Temporary Assistance for Needy Families (TANF) is a grant program for people with low incomes. It provides monthly cash to help pay for food, clothing, housing, utilities, transportation, phone, medical supplies not covered by Medicaid, and other basic needs . (TANF also helps states provide training and jobs for the people in welfare programs.) A social worker can tell you about your state’s plan, or contact your local health or social services department or call 1-877-696-6775 for the local number. You can visit them online if you start at www.acf.hhs.gov/programs/ofa/help.

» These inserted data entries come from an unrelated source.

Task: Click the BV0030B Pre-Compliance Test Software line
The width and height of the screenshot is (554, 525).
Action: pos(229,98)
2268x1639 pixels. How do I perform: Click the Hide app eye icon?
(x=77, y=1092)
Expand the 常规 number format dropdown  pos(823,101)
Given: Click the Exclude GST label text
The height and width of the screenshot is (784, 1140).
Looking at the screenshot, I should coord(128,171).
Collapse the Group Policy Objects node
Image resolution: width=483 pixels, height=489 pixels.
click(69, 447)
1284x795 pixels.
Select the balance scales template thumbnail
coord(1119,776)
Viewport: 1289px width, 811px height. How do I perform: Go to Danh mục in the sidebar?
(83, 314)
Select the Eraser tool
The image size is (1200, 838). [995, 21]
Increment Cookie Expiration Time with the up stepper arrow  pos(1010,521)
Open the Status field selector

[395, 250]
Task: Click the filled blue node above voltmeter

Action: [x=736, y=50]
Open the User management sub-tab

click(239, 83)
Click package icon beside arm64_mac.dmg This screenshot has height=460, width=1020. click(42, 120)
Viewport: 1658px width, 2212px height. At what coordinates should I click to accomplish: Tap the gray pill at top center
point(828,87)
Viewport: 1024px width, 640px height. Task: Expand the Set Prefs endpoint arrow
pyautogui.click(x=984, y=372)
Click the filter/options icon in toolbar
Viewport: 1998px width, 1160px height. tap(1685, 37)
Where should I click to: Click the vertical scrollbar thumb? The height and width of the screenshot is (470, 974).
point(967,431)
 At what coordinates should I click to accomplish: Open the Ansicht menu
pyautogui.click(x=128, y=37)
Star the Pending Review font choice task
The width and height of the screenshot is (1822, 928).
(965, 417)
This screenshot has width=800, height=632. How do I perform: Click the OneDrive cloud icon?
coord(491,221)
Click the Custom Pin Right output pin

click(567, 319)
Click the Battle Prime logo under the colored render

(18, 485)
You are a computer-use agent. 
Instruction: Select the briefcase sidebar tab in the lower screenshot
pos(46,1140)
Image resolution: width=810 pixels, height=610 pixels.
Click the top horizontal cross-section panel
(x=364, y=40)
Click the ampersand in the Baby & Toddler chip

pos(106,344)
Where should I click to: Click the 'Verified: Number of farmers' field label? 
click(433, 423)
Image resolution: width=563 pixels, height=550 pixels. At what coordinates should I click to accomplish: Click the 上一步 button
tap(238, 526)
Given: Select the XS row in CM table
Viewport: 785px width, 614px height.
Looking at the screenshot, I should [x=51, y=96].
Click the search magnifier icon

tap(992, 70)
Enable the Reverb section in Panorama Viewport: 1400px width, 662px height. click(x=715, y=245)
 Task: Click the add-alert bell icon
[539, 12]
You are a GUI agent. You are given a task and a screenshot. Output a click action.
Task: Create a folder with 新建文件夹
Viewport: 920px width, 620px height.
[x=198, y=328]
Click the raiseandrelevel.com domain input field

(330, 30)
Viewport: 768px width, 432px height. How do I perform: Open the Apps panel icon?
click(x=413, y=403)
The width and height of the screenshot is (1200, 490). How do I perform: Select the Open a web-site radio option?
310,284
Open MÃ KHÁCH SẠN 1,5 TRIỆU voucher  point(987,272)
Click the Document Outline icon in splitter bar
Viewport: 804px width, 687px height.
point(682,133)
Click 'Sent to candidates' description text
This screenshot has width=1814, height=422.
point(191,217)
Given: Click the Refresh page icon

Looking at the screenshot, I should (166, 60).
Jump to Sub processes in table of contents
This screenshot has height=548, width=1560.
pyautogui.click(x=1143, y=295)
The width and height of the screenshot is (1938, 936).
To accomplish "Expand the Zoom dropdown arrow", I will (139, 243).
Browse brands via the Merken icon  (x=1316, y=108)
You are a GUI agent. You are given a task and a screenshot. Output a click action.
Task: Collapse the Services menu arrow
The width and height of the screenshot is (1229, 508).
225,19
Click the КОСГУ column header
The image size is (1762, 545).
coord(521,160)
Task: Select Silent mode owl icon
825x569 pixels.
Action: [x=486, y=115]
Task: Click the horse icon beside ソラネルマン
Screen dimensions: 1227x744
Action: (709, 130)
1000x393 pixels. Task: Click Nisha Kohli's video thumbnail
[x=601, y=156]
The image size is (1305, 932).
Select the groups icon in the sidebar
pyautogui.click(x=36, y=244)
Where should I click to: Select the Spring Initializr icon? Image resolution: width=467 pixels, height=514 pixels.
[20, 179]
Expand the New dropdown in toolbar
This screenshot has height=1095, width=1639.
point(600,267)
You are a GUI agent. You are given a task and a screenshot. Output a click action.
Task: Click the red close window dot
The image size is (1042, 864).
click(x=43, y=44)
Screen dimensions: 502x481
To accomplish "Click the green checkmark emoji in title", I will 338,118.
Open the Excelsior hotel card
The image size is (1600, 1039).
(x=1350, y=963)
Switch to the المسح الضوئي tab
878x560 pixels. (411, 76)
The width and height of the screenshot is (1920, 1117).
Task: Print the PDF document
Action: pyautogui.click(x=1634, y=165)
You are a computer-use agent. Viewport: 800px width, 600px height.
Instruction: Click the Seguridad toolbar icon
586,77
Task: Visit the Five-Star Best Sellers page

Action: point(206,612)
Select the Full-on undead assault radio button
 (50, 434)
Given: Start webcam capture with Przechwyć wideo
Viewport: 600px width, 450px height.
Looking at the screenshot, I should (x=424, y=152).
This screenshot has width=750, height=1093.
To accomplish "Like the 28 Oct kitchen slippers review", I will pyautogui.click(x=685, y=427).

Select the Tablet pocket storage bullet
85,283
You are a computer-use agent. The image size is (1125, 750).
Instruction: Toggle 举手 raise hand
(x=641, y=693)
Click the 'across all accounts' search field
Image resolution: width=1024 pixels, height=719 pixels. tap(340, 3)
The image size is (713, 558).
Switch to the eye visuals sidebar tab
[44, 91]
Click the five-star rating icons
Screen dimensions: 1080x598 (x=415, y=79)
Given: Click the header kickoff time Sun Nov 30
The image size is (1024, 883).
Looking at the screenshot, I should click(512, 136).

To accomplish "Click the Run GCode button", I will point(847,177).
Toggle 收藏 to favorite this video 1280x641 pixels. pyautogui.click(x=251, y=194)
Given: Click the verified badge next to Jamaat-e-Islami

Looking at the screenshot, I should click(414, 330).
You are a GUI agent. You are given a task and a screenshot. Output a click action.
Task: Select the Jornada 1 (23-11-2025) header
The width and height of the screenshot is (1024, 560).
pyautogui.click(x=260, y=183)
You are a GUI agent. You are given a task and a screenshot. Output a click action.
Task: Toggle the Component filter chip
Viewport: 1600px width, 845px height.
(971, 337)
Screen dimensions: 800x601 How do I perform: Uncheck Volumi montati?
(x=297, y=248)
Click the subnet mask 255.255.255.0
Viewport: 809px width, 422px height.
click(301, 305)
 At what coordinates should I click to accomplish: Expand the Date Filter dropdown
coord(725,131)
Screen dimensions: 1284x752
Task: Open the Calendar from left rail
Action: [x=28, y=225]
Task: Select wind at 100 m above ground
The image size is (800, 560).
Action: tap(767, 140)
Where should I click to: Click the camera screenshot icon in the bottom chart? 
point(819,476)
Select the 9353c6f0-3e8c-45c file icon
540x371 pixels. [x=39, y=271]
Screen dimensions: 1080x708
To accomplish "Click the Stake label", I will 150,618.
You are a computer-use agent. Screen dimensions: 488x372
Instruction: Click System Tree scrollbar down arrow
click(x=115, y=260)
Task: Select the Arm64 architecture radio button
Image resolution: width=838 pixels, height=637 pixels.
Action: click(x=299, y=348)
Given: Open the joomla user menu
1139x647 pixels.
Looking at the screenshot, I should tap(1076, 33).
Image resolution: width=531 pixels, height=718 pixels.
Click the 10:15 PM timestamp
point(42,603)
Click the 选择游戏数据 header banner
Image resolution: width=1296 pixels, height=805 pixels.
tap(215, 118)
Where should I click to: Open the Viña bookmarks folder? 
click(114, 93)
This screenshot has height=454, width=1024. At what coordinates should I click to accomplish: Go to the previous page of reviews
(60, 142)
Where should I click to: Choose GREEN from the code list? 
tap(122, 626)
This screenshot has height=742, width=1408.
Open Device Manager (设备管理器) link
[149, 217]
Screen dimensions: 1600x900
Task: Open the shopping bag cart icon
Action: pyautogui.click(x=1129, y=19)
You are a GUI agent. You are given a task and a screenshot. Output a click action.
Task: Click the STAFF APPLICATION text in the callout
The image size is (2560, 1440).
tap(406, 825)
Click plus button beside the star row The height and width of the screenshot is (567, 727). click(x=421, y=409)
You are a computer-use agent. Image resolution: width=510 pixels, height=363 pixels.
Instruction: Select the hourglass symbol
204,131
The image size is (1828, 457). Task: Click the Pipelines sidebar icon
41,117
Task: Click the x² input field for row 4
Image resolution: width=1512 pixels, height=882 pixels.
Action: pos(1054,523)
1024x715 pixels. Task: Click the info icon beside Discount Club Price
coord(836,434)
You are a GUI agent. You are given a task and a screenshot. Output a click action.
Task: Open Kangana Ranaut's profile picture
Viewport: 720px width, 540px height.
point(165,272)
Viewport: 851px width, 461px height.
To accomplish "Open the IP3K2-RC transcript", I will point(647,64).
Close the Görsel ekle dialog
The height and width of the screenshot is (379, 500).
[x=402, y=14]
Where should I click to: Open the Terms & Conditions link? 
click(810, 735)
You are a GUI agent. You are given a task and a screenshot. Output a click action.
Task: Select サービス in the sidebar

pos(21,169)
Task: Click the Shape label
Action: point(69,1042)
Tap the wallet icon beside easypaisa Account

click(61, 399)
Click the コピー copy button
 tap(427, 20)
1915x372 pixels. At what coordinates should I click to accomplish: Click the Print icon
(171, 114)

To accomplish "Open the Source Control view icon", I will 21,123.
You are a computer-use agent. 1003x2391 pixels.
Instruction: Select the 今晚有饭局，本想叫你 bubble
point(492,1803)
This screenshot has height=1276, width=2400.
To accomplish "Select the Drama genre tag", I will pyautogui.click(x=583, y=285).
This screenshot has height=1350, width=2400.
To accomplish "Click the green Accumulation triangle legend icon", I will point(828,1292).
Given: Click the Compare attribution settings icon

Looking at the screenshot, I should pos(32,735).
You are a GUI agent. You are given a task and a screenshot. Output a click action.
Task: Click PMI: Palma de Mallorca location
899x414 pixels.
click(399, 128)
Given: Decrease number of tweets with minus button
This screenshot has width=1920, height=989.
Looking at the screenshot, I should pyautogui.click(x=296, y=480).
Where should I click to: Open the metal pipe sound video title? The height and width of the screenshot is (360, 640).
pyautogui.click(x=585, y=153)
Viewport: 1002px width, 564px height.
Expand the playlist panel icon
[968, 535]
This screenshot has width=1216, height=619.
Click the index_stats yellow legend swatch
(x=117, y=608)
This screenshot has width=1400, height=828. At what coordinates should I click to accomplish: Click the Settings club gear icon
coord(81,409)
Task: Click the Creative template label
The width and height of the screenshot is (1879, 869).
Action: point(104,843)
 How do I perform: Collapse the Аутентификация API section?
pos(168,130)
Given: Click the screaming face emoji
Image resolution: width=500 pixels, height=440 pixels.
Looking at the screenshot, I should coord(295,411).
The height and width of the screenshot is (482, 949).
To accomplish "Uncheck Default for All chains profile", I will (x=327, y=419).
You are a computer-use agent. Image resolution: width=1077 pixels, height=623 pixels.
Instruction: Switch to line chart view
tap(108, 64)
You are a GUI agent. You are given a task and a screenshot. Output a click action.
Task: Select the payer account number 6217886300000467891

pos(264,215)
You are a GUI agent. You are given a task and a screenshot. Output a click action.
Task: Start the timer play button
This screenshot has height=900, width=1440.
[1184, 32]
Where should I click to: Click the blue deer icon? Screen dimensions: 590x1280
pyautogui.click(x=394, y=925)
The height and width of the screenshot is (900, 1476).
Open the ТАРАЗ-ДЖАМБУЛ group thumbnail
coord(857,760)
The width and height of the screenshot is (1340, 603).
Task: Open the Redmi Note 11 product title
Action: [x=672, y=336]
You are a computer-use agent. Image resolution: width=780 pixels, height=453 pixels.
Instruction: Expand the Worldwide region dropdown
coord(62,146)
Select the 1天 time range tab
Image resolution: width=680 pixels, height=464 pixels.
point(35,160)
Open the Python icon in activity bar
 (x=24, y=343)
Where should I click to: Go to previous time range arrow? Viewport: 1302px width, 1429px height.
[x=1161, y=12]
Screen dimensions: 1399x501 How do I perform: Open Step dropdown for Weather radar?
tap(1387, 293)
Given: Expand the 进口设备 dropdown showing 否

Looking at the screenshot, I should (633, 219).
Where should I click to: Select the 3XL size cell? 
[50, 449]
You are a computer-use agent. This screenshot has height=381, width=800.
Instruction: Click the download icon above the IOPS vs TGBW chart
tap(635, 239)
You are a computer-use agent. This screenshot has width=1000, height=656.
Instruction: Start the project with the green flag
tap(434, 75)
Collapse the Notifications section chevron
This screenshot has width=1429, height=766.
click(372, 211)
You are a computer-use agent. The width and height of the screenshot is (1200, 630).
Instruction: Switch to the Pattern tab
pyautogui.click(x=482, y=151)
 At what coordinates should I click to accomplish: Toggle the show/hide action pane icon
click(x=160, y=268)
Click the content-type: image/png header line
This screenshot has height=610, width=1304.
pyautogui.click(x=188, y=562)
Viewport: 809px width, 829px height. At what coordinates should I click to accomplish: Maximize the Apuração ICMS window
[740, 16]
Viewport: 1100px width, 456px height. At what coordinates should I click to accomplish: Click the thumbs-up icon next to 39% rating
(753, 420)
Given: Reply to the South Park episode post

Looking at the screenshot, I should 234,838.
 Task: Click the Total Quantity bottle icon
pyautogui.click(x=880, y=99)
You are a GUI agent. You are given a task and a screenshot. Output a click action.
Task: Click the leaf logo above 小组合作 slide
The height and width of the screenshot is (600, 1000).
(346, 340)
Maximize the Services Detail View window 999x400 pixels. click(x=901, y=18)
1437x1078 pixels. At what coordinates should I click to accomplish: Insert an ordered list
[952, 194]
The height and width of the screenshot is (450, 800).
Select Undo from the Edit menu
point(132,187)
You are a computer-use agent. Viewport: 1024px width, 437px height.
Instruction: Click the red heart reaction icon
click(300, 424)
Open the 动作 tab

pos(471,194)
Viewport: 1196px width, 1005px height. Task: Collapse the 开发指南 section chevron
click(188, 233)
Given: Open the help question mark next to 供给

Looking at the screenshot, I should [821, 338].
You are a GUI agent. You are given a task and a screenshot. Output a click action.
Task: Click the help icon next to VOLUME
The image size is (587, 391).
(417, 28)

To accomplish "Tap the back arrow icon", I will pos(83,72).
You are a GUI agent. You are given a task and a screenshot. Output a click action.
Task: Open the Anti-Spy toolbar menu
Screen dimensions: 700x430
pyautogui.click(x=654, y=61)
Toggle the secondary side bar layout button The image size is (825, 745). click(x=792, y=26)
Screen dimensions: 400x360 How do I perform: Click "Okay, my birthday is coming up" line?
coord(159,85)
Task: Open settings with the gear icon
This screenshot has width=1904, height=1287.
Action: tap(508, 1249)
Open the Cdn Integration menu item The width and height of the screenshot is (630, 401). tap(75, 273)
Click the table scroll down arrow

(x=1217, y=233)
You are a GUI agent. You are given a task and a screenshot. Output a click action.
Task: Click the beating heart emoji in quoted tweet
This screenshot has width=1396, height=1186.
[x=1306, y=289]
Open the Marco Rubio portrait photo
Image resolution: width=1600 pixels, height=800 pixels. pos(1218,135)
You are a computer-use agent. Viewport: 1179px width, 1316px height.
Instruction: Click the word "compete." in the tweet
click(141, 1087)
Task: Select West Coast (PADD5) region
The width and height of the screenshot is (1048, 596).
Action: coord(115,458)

The Universal Service Administrative Company (USAC) is another resource that may help if your income is very low. Visit their website at www.usac.org to learn more about phone service help that’s available in your state. Or you can call 1-888-641-8722 and follow the low income/lifeline prompts.

You may also want to call the American Cancer Society to find out about other local sources of help with telephone service.

Help with Internet access

You may notice that many groups and organizations now have a lot of information on the Internet, and it may be harder to call or reach a real person to ask questions. If you don’t have Internet access, you may want to see if your local public library offers use of their computers and Internet access at no cost. An added benefit is that volunteers or staff there may be able to help if you’re having trouble finding things.

Still, you don’t need Internet access to find help. The American Cancer Society and many other organizations also provide toll-free phone numbers so that people without Internet access can learn about and ask for services.

More information from your American Cancer Society

We have a lot more information that may also be helpful to you. Many can be read online at www.cancer.org, or call our National Cancer Information Center at 1-800-227-2345. We’re here to help you any time, day or night.

National Association of Area Agencies on Aging offices in many areas can offer some kinds of help to older people with cancer. Call 1-800-677-1116 for the Eldercare Locator to learn what’s in your area, and if you might be able to get help. You can also check online at www.n4a.org.

The United Way of America and the Alliance of Information and Referral Systems have set up a 211 service in many parts of the country. You can call 211 to find out if help is available in your area, or visit them online at www.211.org.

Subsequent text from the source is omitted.